When we login, the validation for the valid user is checked on the back-end. If the user is a valid user, he logs into the system else an error message “incorrect username or password” is shown.

What happens on the back-end,

$userName=$_POST[‘userName’];


$password =$_POST[‘password’];

$sqlQuery=”select * from users where user_name= ‘”.$userName.”’ and user_password= ‘”.$password.”’ ;  ”;

This is where the developer has left a loop hole if instead of password I enter  ‘ or ‘a’=’a the password field has the value


$password is  ‘or ‘a’=’a

Lets place this value in query and the query becomes

$sqlQuery=”select * from users where user_name= ‘”.$userName.”’ and user_password=’ ‘or ‘a’=’a’;   ”;

You can see clearly , password doesn’t match but the other statement  a=a matches so  OR operator will work and the user will login into the system without knowing the actual password. I can even give you the names of some famous websites  where you can inject sql or use this technique.

HOW TO AVOID IT ???

Don’t treat the field values as mentioned above

Use this function

function BlockSQL Injection($str){           

return str_replace(array("'",""","'",'"'), array("'",""","'","""), $str);

}

This will replace the characters( that can break the string) in the string.
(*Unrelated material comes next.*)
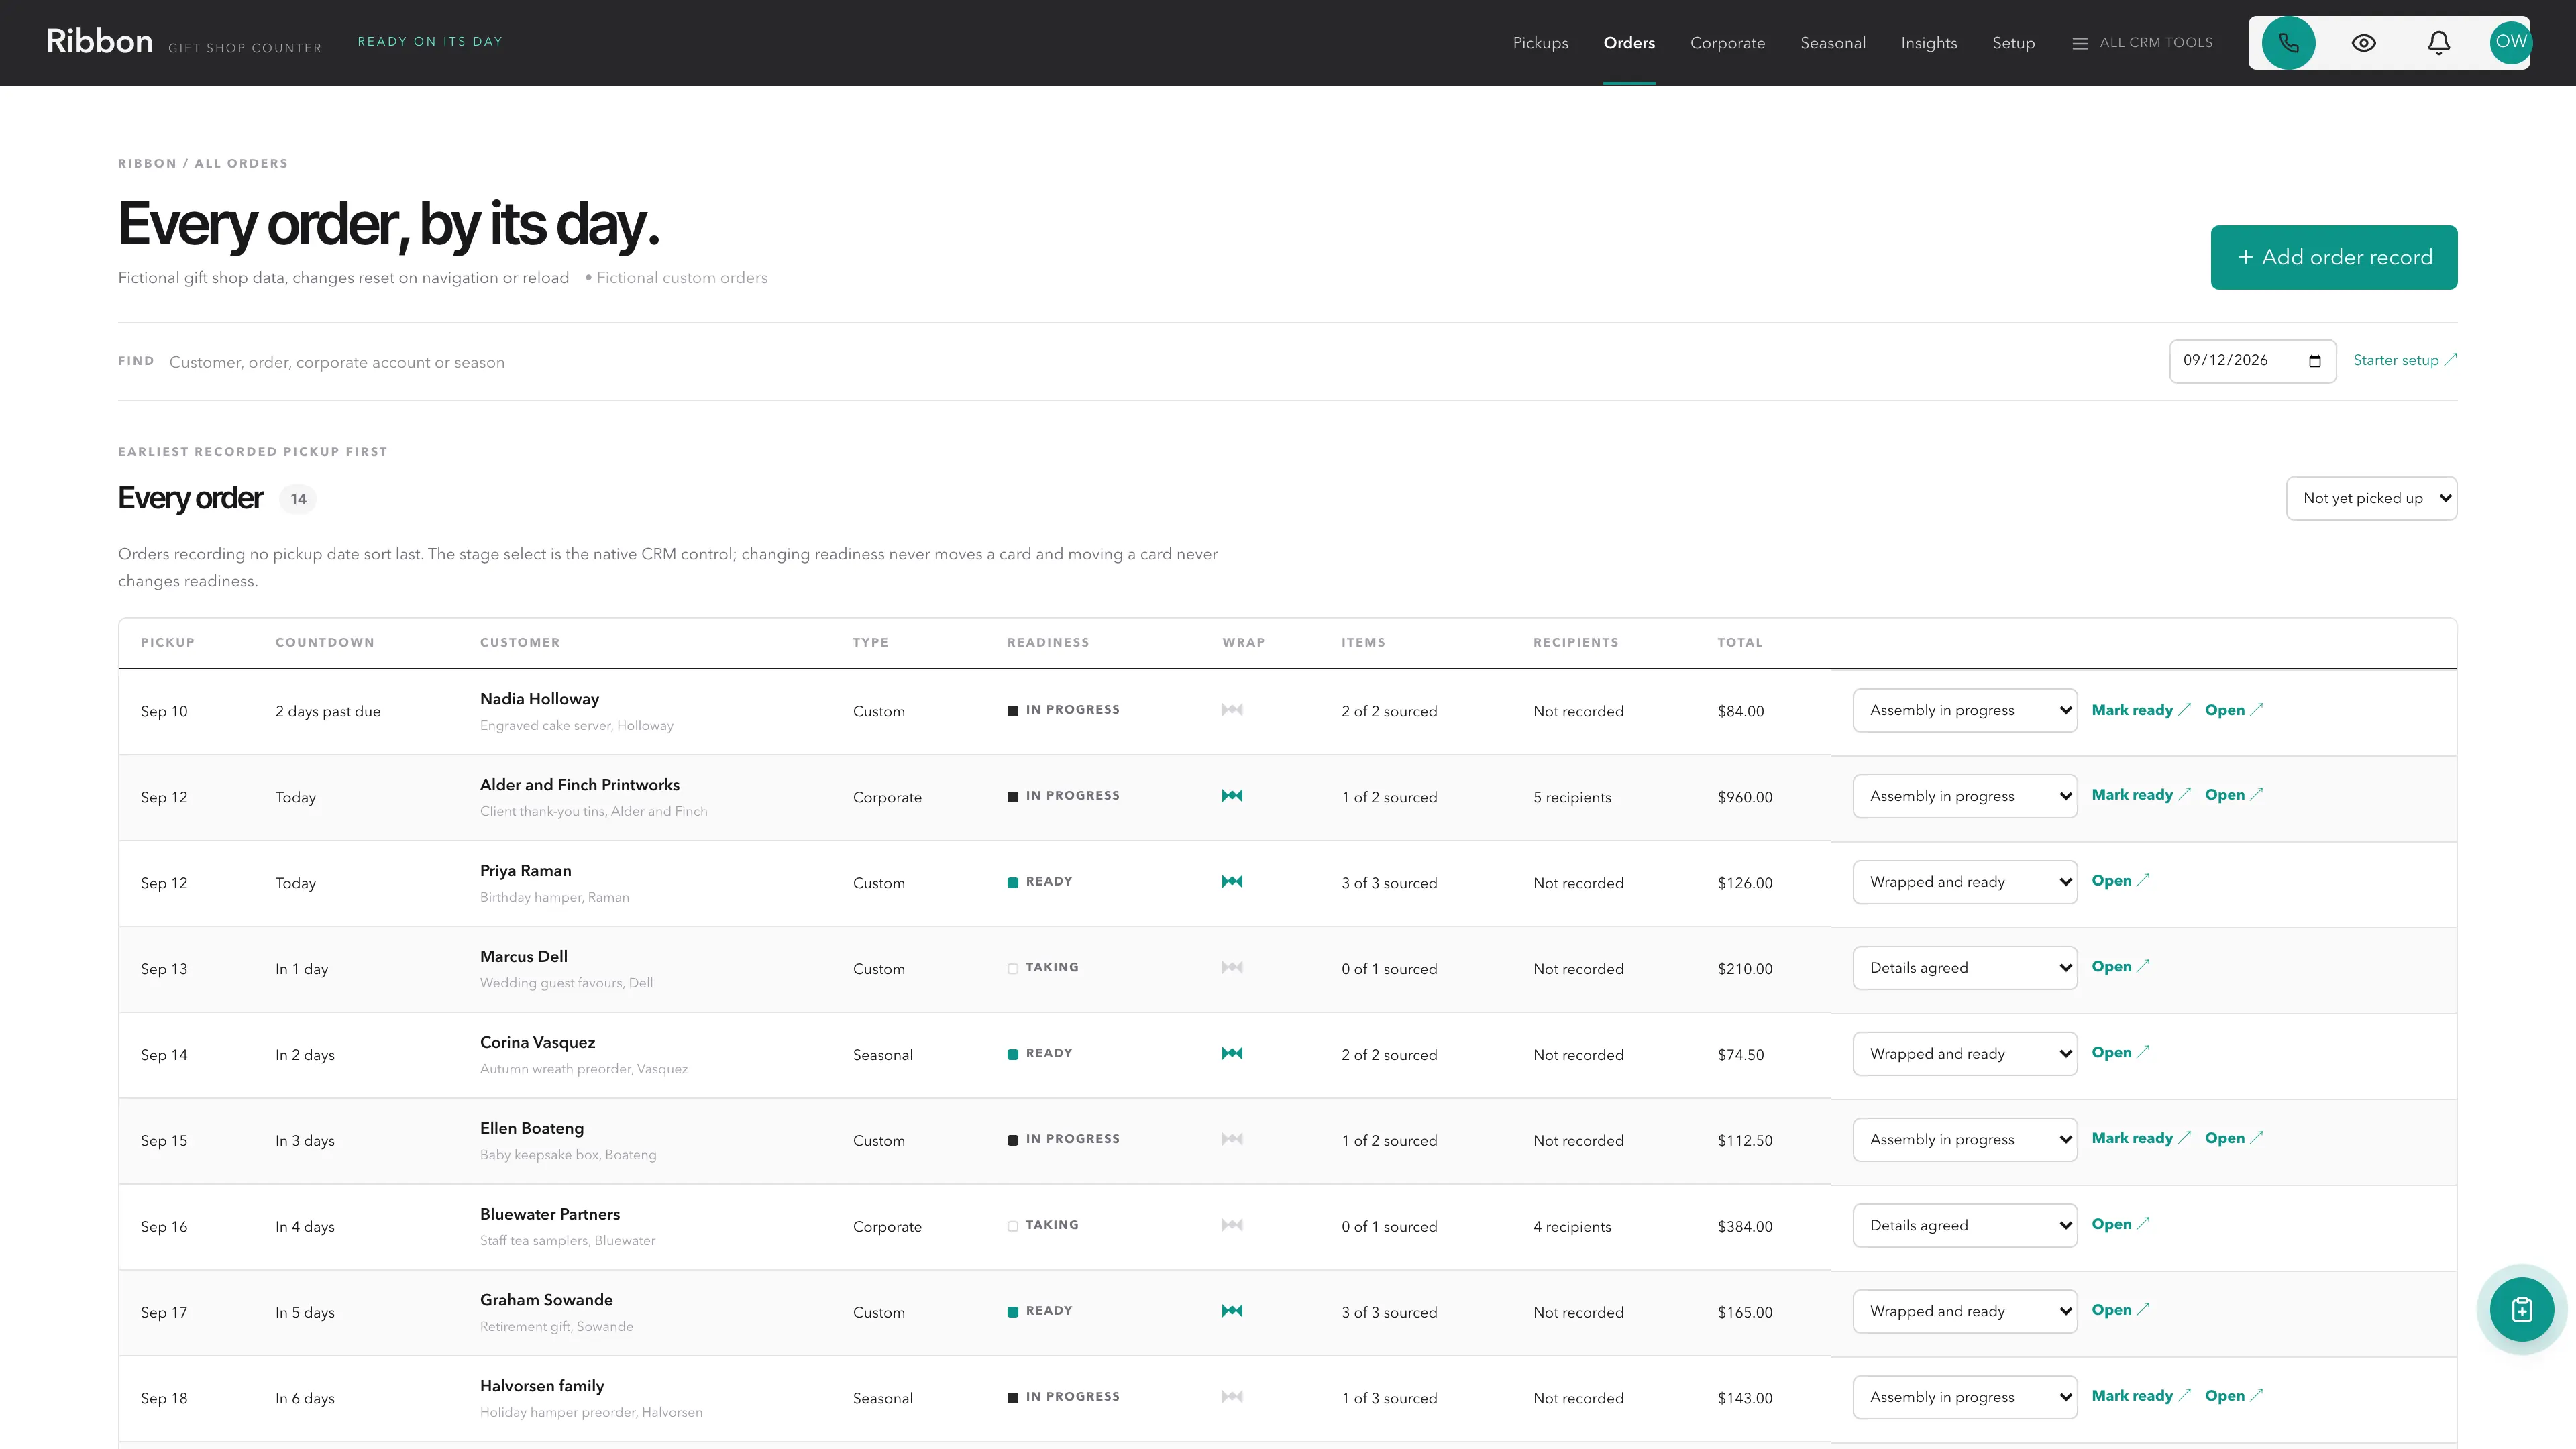The image size is (2576, 1449).
Task: Switch to the Pickups tab
Action: (1540, 43)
So you can use this function as

$userName= BlockSQL Injection ($_POST[‘userName’]);


$password = BlockSQL Injection ($_POST[‘password’]);


Now the hacker wont be able to break the QUERY STRING.

We have many frameworks in PHP that provide this functionality such as quotes_to_entities($string) in CODE IGNITER.

Use some desgin pattern when you are building a big application, model, controller, your view layers and DAO (data access object layer) must be implemented to make it losely coupled and extensible.

A huge number of sites have been developed in core php, where we don’t use any framework. Wordpress is very secure but when it comes to PLUGINS (that we donwload and use), they can have the loop holes inside them. Stay alert while developing web applications, you never know when you are gonna get hacked. Stay blessed! :)

Good Luck !